L'attacco di Barcellona ha cambiato l'agenda politica. Il senso di insicurezza innescato nell'opinione pubblica dalla strage della Rambla, spinge Gentiloni a pigiare il pedale del freno. Non a caso il giorno prima i suoi collaboratori erano corsi a precisare che le parole del premier sullo ius soli erano «datate, scritte qualche tempo fa». Ed erano «un'enunciazione culturale, non l'indicazione per l'agenda politico-parlamentare». Era seguita chiosa: «Se riusciremo ad approvare la legge bene, se non ci riusciremo ce ne faremo una ragione...».
Segnali che portano in una sola direzione: la promessa (fatta dopo il rinvio di luglio) di varare in autunno la cittadinanza per i figli dei migranti nati in Italia, appare destinata a finire su un binario morto. Una scelta condivisa da Matteo Renzi. Il leader dem già all'inizio del mese aveva definito «ridotte le possibilità di approvare lo ius soli». E dopo l'attacco jihadista a Barcellona più di un renziano aveva allargato le braccia: «Tra la gente monta la paura e la diffidenza verso gli immigrati. Questo rende tutto più complicato...». Tanto più che, esattamente come a luglio, mancano i numeri per far passare il provvedimento in Senato: Alternativa popolare di Alfano resta contraria.
QUEI SEGNALI A SINISTRA
Nel discorso riminese di Gentiloni c'è però di più. C'è il tentativo del premier di blindare la maggioranza in vista del voto sul Documento di economia e finanza (Def) e sulla manovra di bilancio. Articolo 1-Mdp di Bersani e D'Alema, che in occasione dello scontro di luglio sui voucher ha smesso di votare la fiducia all'esecutivo, ha già fatto sapere che non voterà né il Def, né la manovra se «non ci sarà discontinuità rispetto alle politiche turbo renziane fatte di mance e mancette elettorali». E se non verranno inserite nella legge di bilancio misure «a favore dell'occupazione giovanile e di contrasto alla povertà».

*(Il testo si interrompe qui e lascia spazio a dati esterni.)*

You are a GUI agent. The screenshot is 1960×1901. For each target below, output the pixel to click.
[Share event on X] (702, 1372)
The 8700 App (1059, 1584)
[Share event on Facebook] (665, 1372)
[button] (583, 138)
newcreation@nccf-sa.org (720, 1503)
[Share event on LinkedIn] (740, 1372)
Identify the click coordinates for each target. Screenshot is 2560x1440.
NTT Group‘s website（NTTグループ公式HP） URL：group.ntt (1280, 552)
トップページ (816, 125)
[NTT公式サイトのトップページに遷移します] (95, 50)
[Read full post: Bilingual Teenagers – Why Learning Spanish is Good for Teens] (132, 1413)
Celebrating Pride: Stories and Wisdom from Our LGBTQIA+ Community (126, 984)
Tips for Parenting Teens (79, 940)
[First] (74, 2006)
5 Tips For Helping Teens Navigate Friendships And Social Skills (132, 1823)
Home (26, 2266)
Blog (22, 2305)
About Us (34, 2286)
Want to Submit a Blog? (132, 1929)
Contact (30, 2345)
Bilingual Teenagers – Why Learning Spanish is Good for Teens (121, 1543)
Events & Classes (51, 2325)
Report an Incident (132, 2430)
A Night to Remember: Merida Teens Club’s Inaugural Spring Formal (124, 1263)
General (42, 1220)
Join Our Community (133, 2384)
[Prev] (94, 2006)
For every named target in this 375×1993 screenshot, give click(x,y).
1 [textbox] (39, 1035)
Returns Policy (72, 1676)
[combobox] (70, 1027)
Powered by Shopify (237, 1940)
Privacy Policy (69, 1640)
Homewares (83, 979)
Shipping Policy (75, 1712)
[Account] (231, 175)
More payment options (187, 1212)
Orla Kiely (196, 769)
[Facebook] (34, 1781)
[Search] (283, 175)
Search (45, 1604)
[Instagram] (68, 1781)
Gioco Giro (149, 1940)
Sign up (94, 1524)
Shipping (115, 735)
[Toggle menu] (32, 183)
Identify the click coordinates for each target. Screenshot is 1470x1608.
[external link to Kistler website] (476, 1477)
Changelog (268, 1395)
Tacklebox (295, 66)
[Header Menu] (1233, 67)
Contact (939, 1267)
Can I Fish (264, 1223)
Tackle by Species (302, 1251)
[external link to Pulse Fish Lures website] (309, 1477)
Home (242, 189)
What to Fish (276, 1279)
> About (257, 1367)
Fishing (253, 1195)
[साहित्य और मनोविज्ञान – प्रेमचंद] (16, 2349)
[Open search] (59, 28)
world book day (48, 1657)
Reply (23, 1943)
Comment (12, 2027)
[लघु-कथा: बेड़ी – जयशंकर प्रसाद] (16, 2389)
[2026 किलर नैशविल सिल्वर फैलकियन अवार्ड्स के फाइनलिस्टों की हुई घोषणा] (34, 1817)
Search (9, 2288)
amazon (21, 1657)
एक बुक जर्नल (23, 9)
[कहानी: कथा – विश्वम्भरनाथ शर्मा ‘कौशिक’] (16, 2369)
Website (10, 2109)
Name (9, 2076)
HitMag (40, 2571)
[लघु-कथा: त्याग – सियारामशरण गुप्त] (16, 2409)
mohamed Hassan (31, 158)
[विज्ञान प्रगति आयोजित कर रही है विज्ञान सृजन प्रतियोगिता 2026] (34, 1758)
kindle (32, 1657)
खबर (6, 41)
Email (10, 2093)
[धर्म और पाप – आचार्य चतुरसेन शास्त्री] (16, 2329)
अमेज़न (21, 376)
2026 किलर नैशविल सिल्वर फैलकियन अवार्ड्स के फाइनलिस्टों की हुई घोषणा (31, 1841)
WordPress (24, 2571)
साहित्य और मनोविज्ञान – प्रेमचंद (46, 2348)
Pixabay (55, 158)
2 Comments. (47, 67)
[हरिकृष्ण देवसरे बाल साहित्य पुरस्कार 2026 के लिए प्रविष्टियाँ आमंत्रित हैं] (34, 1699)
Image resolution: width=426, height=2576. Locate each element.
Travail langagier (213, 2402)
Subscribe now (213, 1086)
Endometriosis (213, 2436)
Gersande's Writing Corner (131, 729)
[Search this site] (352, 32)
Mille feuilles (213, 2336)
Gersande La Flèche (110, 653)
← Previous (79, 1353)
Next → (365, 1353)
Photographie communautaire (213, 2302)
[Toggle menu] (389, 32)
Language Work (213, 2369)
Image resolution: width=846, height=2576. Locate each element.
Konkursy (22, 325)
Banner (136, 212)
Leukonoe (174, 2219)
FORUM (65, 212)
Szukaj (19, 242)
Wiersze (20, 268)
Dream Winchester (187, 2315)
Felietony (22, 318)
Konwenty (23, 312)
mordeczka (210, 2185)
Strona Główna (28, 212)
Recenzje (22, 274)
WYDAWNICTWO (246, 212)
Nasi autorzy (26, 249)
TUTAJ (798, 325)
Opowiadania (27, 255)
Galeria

Ebbene Gentiloni, «per concludere in modo ordinato la legislatura» (vale a dire, senza crisi di governo) ha fatto capire di voler riportare i 16 senatori bersaniani (essenziali per la tenuta dell'esecutivo a palazzo Madama e per il varo del Def) nell'alveo della maggioranza. Per riuscire nell'impresa - nonostante la possibilità di sfruttare il tesoretto di 5 miliardi regalato dall'aumento del Pil superiore alle previsioni - il premier ha promesso che la legge di bilancio «non sarà di spesa facile». Ma verrà composta da «alcune, limitate misure, per accompagnare la crescita». Dunque, nessun bonus o taglio fiscale di stampo elettorale. E sembra che Renzi, almeno per il momento, abbia accettato questo approccio suggerito dal Quirinale e caldeggiato dal ministro dell'Economia, Pier Carlo Padoan che (causa l'alto debito e l'approssimarsi dello stop della Bce al quantitative easing) non ha alcuna voglia di andare di nuovo alla guerra con Bruxelles.
Ma soprattutto, Gentiloni, ha declinato due soli «interventi selettivi». I due pilastri della legge di bilancio. Ed entrambi sono nell'elenco di misure invocate da Bersani & C. Il primo: gli «incentivi permanenti e stabili per l'assunzione dei giovani». Il secondo: il «contrasto alla povertà e alla diseguaglianze». Nessun accenno al taglio fiscale in proporzione ai numero dei figli (il famoso quoziente familiare). Eppure sarebbe stato gradito da Renzi. E sarebbe stato decisamente apprezzato dalla platea ciellina, comunque generosa di applausi per un premier che giudica «affidabile». Ed è pronto al bis se, com'è praticamente certo, dopo le elezioni sarà necessario un altro governo di coalizione.